### What you will do
Copy out the records below verbatim, from the line with "Click the step 4 Compute circle icon" to the line with "(x=16, y=189)", both of those lines included.
* Begin Material provided *
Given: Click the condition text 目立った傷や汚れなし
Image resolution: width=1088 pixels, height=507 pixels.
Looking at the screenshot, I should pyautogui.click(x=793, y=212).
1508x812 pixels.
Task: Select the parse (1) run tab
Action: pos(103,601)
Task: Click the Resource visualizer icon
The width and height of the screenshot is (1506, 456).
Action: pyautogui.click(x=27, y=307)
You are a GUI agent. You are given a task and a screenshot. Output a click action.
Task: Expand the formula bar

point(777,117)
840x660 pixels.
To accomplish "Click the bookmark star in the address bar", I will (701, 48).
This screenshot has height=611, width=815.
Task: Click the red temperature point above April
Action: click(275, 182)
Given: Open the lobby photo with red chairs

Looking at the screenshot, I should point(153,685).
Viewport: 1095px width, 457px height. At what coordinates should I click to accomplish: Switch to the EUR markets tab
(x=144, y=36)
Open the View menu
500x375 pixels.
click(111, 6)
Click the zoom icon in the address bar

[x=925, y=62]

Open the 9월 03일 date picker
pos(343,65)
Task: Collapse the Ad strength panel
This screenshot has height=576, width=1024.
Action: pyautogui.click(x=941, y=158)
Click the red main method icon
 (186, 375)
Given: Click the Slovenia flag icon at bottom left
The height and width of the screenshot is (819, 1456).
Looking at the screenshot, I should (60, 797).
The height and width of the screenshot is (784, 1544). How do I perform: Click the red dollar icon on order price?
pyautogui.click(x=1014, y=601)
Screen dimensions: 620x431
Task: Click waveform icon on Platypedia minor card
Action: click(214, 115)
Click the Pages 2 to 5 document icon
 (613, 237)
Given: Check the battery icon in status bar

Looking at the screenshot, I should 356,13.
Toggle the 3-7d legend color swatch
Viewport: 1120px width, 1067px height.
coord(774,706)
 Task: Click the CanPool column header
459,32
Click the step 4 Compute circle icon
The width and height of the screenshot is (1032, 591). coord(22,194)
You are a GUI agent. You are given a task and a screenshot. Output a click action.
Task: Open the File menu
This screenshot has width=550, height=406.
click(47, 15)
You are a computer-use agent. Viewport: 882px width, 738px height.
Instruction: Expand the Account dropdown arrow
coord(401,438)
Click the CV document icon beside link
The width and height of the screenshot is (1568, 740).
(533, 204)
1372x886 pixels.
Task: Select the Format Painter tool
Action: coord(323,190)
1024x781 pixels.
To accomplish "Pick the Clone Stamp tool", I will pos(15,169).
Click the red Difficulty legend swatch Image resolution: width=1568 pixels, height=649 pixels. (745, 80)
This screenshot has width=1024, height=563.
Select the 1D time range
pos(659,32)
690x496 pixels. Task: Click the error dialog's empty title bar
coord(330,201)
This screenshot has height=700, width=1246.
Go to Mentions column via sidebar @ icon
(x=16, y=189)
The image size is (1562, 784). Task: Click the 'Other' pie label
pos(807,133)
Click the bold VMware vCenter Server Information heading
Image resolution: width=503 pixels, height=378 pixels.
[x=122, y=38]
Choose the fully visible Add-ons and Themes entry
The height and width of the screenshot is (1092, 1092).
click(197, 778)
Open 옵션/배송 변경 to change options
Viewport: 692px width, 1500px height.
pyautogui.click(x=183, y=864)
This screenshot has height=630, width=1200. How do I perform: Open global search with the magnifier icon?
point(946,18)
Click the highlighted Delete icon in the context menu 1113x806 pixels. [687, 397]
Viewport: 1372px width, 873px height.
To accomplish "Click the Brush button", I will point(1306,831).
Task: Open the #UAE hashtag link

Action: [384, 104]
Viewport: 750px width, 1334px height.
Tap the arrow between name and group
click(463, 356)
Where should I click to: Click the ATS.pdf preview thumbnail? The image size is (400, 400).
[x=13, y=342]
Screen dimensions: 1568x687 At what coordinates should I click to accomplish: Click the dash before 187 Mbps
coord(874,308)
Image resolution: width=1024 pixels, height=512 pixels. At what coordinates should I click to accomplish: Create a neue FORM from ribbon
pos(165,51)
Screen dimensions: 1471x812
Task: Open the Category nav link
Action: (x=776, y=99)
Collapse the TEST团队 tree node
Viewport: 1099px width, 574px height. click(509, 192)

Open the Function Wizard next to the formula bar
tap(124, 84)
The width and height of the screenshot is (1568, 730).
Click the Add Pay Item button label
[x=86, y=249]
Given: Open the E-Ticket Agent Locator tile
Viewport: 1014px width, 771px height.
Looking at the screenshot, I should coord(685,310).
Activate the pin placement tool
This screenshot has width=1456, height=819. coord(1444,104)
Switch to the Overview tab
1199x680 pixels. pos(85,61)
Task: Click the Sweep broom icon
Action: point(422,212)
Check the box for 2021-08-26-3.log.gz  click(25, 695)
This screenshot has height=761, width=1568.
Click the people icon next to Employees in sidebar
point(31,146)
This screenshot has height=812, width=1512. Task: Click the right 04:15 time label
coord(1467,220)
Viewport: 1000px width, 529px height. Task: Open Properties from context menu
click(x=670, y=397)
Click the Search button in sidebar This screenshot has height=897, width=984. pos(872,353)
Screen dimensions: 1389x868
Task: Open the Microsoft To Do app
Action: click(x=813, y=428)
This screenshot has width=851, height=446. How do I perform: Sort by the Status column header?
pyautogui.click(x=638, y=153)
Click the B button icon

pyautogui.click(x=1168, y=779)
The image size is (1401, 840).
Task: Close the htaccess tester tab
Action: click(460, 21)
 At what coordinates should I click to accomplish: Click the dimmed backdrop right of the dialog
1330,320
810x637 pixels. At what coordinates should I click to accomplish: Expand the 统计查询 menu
* End Material provided *
### Worked solution
Click the step 4 Compute circle icon
The width and height of the screenshot is (1032, 591). coord(22,194)
You are a GUI agent. You are given a task and a screenshot. Output a click action.
Task: Open the File menu
This screenshot has width=550, height=406.
click(47, 15)
You are a computer-use agent. Viewport: 882px width, 738px height.
Instruction: Expand the Account dropdown arrow
coord(401,438)
Click the CV document icon beside link
The width and height of the screenshot is (1568, 740).
(533, 204)
1372x886 pixels.
Task: Select the Format Painter tool
Action: coord(323,190)
1024x781 pixels.
To accomplish "Pick the Clone Stamp tool", I will pos(15,169).
Click the red Difficulty legend swatch Image resolution: width=1568 pixels, height=649 pixels. (745, 80)
This screenshot has width=1024, height=563.
Select the 1D time range
pos(659,32)
690x496 pixels. Task: Click the error dialog's empty title bar
coord(330,201)
This screenshot has height=700, width=1246.
Go to Mentions column via sidebar @ icon
(x=16, y=189)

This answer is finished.